(Records taken from a dataset)
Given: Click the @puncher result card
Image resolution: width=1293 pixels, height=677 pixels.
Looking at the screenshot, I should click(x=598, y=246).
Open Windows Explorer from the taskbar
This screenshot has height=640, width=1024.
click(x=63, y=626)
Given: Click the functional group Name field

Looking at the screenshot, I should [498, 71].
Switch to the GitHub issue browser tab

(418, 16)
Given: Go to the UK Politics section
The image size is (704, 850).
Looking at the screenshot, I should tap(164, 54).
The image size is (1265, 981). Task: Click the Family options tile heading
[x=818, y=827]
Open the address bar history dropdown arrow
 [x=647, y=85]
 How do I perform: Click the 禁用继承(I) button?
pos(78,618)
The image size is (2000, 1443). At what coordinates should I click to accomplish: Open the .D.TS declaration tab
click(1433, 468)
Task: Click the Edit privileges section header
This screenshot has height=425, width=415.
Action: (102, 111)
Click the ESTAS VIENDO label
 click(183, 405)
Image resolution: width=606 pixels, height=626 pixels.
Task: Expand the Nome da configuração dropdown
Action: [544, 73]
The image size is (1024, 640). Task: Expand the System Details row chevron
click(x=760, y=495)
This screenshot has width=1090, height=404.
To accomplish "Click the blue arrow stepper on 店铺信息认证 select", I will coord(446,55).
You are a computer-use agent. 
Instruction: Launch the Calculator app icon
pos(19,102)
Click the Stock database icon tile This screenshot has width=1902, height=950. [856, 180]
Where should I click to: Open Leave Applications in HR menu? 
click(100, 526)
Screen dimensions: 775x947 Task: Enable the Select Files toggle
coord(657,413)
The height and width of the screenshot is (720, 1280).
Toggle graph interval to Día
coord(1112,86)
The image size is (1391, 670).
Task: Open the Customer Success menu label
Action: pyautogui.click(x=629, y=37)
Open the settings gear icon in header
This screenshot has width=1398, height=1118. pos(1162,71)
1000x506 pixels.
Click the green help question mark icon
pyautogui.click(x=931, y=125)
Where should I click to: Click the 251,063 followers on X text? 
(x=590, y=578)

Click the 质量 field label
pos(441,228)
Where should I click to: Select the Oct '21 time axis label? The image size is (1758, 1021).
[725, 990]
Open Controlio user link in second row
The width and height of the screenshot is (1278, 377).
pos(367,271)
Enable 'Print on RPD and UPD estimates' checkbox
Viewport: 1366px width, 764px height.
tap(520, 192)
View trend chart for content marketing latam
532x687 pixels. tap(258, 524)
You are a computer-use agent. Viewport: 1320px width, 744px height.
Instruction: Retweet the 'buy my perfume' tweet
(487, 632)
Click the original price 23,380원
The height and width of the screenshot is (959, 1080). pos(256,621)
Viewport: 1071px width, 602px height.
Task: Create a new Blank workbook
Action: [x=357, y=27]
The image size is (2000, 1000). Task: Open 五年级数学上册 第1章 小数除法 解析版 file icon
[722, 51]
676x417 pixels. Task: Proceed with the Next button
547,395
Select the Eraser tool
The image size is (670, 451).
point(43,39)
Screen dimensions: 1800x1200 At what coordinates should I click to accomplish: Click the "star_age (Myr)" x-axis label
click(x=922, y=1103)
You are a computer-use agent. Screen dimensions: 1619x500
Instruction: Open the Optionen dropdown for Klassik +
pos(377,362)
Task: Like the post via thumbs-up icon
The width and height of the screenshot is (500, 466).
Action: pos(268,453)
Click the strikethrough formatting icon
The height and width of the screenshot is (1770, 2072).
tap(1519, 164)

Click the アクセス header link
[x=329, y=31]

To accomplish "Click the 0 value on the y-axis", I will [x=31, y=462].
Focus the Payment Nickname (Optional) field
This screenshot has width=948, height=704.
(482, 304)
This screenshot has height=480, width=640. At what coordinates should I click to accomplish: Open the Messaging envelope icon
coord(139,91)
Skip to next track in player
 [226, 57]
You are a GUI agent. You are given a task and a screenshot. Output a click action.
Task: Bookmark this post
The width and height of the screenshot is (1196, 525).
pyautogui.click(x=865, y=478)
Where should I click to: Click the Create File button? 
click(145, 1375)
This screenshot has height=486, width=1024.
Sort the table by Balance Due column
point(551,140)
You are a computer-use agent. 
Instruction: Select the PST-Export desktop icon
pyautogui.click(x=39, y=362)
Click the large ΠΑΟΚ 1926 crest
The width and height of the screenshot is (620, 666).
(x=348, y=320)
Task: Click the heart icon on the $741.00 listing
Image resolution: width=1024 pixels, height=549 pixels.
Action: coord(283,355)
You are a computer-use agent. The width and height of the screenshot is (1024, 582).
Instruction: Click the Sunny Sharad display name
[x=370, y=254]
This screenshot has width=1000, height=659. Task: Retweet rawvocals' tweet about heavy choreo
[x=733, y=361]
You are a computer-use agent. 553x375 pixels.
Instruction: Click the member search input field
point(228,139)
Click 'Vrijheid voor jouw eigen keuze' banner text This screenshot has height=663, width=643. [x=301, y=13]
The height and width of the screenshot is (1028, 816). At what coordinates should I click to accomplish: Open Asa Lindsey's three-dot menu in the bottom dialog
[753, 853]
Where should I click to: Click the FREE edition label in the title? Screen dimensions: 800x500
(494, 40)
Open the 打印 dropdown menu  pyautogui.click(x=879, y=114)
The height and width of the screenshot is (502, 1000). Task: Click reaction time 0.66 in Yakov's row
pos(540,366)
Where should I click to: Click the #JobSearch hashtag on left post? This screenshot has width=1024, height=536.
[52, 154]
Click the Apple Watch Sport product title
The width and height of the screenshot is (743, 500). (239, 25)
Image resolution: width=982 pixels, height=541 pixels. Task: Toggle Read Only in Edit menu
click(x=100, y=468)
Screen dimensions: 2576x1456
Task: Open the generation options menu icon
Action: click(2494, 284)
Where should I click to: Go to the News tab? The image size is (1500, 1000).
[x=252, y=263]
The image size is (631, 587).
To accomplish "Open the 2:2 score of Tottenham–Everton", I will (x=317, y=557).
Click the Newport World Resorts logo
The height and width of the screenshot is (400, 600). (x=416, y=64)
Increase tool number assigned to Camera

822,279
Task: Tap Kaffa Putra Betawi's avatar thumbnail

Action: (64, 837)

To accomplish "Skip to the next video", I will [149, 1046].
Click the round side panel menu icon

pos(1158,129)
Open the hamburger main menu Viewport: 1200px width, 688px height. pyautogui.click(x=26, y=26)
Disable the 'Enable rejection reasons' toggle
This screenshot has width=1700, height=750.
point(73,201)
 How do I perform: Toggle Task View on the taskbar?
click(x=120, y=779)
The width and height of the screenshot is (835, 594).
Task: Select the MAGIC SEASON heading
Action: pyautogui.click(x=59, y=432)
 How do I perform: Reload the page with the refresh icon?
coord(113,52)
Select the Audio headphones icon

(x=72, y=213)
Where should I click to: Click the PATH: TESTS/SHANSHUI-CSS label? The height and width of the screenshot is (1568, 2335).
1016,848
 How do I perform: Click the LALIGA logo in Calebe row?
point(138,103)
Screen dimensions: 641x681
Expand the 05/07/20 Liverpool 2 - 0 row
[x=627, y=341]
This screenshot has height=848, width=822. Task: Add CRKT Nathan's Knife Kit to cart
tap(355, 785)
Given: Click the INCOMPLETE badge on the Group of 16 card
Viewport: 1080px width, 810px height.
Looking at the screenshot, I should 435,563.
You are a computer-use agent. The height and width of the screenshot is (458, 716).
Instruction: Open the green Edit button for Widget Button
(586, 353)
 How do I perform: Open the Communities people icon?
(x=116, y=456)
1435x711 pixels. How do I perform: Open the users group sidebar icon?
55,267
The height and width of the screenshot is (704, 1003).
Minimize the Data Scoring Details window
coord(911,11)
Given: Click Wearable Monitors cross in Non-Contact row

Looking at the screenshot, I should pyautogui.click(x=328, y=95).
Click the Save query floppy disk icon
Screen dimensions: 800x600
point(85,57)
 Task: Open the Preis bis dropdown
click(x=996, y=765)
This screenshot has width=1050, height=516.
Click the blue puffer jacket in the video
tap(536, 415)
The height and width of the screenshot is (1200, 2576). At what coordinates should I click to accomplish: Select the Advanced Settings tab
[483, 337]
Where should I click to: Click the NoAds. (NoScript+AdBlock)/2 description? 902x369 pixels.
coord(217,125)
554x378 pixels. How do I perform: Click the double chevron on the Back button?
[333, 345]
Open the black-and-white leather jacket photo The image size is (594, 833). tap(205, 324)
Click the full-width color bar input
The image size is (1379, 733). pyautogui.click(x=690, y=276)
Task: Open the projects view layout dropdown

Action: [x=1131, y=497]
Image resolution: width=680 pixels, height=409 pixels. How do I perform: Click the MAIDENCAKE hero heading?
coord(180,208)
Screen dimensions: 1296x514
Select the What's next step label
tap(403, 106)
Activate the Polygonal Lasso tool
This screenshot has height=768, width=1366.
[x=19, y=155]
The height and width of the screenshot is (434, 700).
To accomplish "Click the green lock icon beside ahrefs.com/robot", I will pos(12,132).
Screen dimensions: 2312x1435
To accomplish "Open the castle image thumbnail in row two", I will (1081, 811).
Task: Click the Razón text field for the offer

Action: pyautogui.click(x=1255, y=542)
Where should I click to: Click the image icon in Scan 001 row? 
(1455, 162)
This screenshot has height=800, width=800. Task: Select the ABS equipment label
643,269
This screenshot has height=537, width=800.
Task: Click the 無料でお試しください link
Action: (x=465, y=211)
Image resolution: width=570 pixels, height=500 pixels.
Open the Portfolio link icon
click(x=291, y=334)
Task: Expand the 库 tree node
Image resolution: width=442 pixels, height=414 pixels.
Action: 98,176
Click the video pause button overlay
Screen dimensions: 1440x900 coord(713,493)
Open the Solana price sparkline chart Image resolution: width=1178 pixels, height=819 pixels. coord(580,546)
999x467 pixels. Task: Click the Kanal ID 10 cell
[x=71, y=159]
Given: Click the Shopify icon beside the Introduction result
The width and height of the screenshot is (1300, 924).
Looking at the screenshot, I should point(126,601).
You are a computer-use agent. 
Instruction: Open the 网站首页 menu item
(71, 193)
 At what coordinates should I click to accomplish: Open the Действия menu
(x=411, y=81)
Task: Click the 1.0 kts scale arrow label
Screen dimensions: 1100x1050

STATED EXERCISE:
Retype, without any change, every line of the records from the one containing "Click the Save query floppy disk icon" down to the one containing "[x=19, y=155]", including both of those lines.

PROBLEM SOLUTION:
Click the Save query floppy disk icon
Screen dimensions: 800x600
point(85,57)
 Task: Open the Preis bis dropdown
click(x=996, y=765)
This screenshot has width=1050, height=516.
Click the blue puffer jacket in the video
tap(536, 415)
The height and width of the screenshot is (1200, 2576). At what coordinates should I click to accomplish: Select the Advanced Settings tab
[483, 337]
Where should I click to: Click the NoAds. (NoScript+AdBlock)/2 description? 902x369 pixels.
coord(217,125)
554x378 pixels. How do I perform: Click the double chevron on the Back button?
[333, 345]
Open the black-and-white leather jacket photo The image size is (594, 833). tap(205, 324)
Click the full-width color bar input
The image size is (1379, 733). pyautogui.click(x=690, y=276)
Task: Open the projects view layout dropdown

Action: [x=1131, y=497]
Image resolution: width=680 pixels, height=409 pixels. How do I perform: Click the MAIDENCAKE hero heading?
coord(180,208)
Screen dimensions: 1296x514
Select the What's next step label
tap(403, 106)
Activate the Polygonal Lasso tool
This screenshot has height=768, width=1366.
[x=19, y=155]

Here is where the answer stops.